Homework, 2023

live performance, 11 minutes. Commission for Queering the Table, an exhibition at the Mingei International Musuem. 2023

Homework reclaims bodily safety by exposing histories of child abuse in Vietnamese culture. The performance contemplates how violent discipline is stored in collective skin, and remains repetitively cursed in the body for systemic patterning. The work creates a ceremony space where audiences can grieve repressed pain, and process the future of parent and guardianship.

found objects — three grass brooms and a wooden chair.


can’t you just change jobs, 2024

“Her movements are both elegant and ungainly, rendering moments for both instinctive reaction and designed transcendence.”

— Seth Combs of the San Diego Union Tribune

documentation by Tommy Bui

live performance, 11 minutes. Debuted at PROJECT [BLANK}, a performance exhibition at Bread & Salt + commissioned for the closing performance of 17th Annual Dia de la Mujer at The FRONT Arte & Cultura. 2024

can’t you just change jobs compels audiences with an ode to Vietnamese women and fruit sellers.
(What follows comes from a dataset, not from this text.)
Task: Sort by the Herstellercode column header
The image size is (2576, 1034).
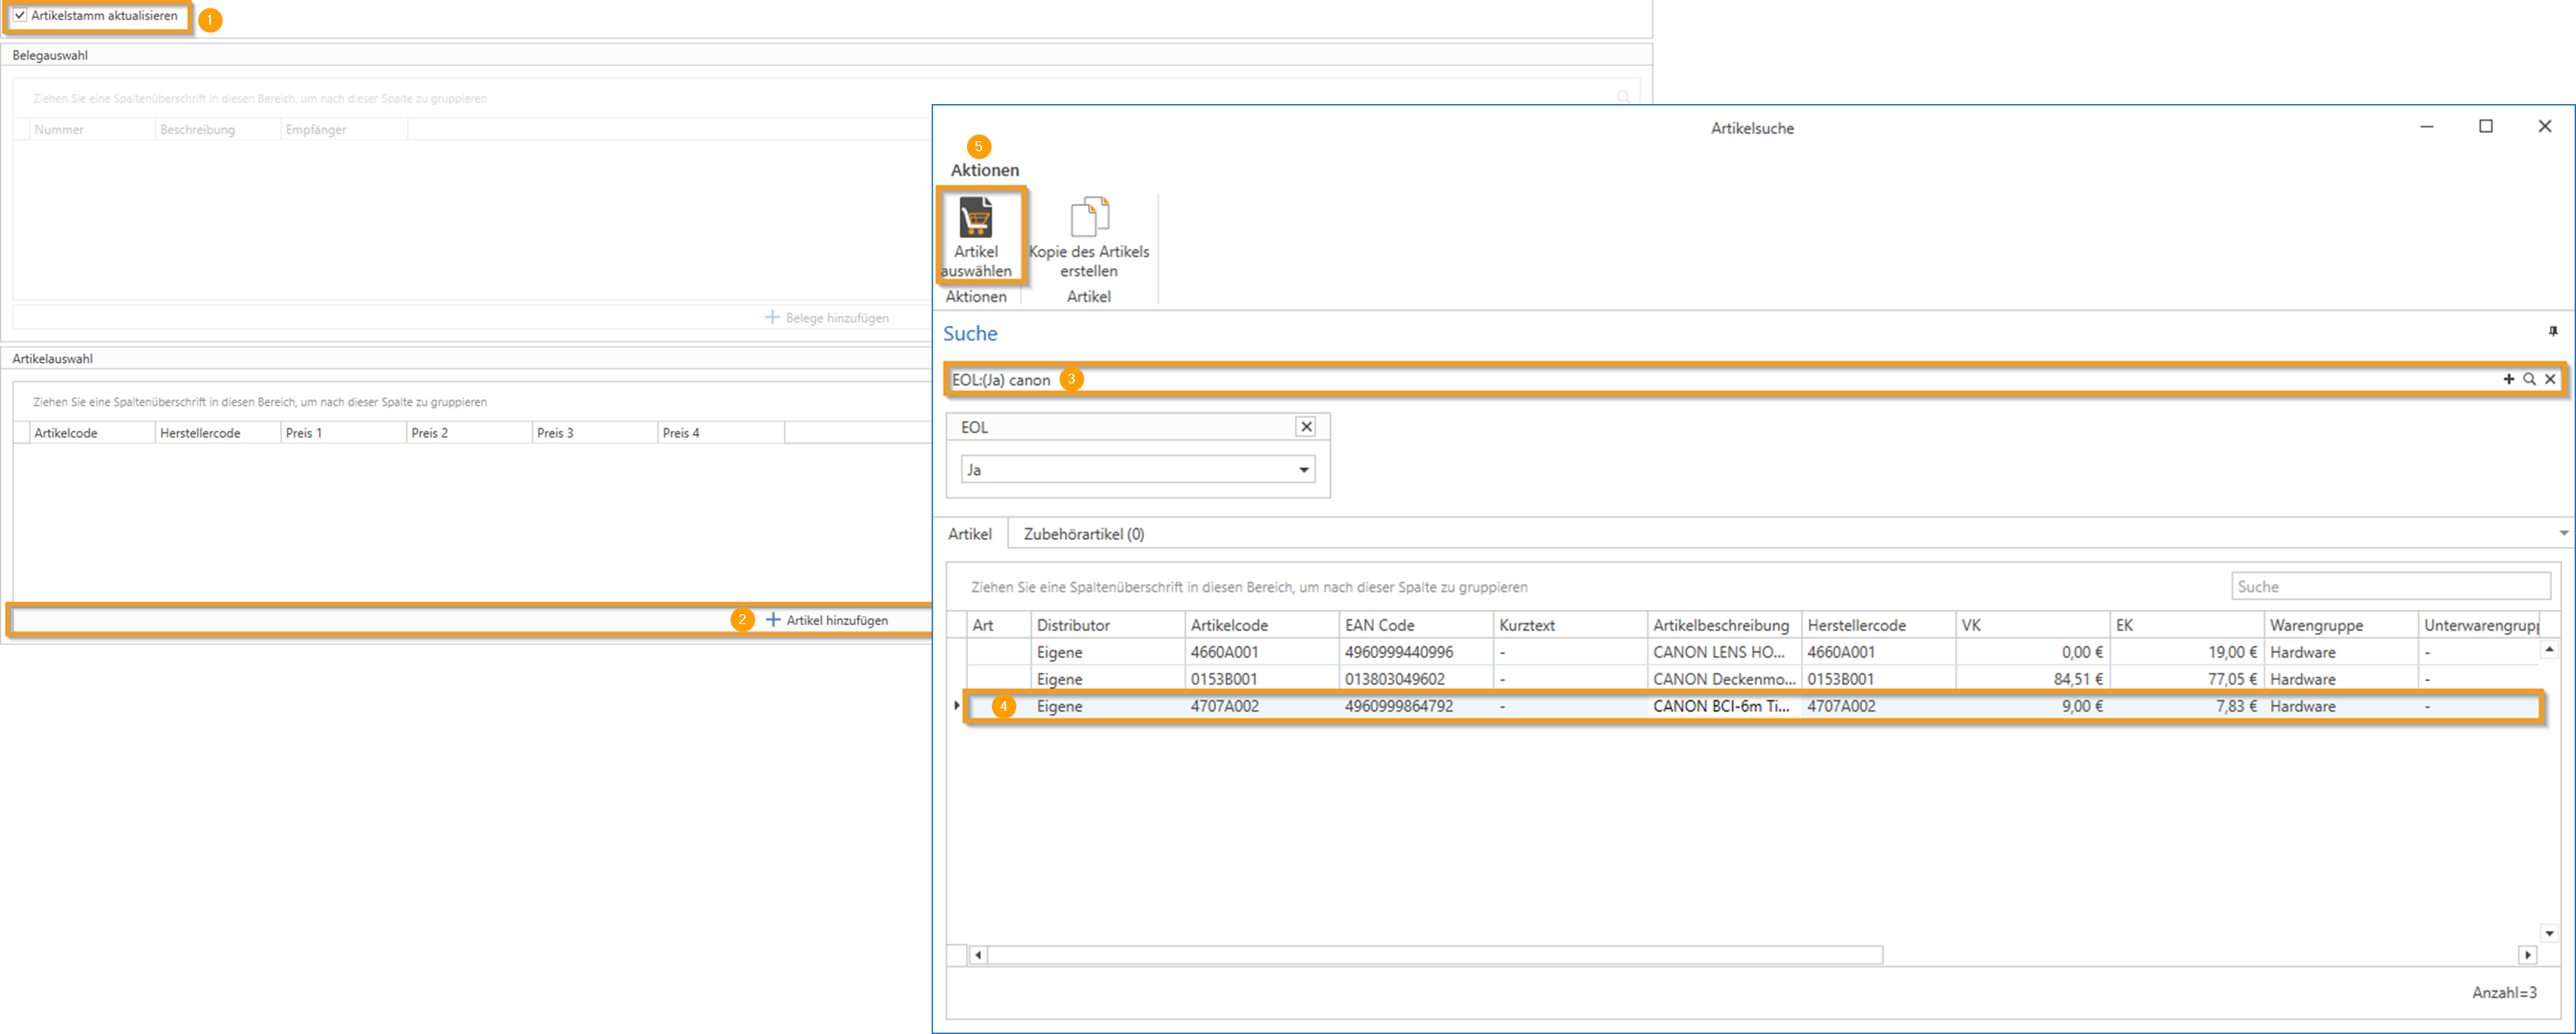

The work releases the generational inheritance of lethargy, scarcity, and childbirth for survival. The work sings the words, mua cho bà con ơi / oh child, buy these from me (because I need the money), in repetition as a prayer to engage with audience members as passerby customers.

found objects — seventeen braided “Thank You” bags into a frozen durian fruit, and an improvised hair pin.


when no one is watching, 2024

documented by Jun!yi Min

artist talkback — by Brad V. alongside Carmela of PACARTS

live performance, 44 minutes. Debut solo exhibition, Trans Aphrodisia, at The Brown Building. 2024

when no one is watching uses the webcam site, Chatroulette, to explore the sexualization of the trans body with randomized strangers. The work experiments with the online male gaze while live audiences survey responses around transphobia and gender politics. The performance further challenges intimacy contracts and expectations while in technological shadows, and how human consciousness morphs to fulfill needs of self-gratification.

installation — various screens and projections to function as a cyber meta mirror for Fae’s subconscious digital world alongside poems from Blood Frequency (2022).


Yet another birth of, 2024

documentation by Krysada Phuonsiri

site specific live performance, 33 minutes. Closing performance for Through the Maze, in collaboration with Tarrah Aroonsakal, at The Athenaeum Center. 2024

The maze installation is made up of found objects that reminisce the Asian American household — to offer audiences a journey through neo-patriotism, whitewashing, and anti-blackness. The work uses the cultural mythology of Aphrodite as trans body to gesture the patriarchal systems for colonization, especially the (non)consensual sacrifices of one’s indigeneity for Western assimilation. Fae fasts sugar for thirty days to use honey and condensed milk as performers of the American Dream — sugar as an agent to freeze the psyche and one’s agency. The performance space mimics an altar, where divinity is stripped in place of despair.


the wind was just like them, 2024

documentation by Terry Smith

live performance, 11 minutes. Commission for LIMINAL SPACE at The Mingei International Museum. 2024

the wind was just like them is an interdisciplinary performance that combines vocal sounds distorted into an electrical fan, with experimental movement using eggs. The live performance contemplates the peaceful detonation of the 35 million landmines still hidden in the countryside of Vietnam after the Vietnam War (1955-1975). The site specific work engages audiences by using a clear glass window as a voyeuristic bridge to question one’s connection to homeland from a diasporic perspective. She uses movements researched from Daoism, especially the concept of spirals and unicity, to help express the joy and freedom that comes from re-narrating memories of sudden death. The performance uses body as a surrogate for remembering ancestry, and the possibilities beyond gender binary systems. Fae believes that the apparent trans body is a reflection of the modernization of land, and futurism of indigeneity.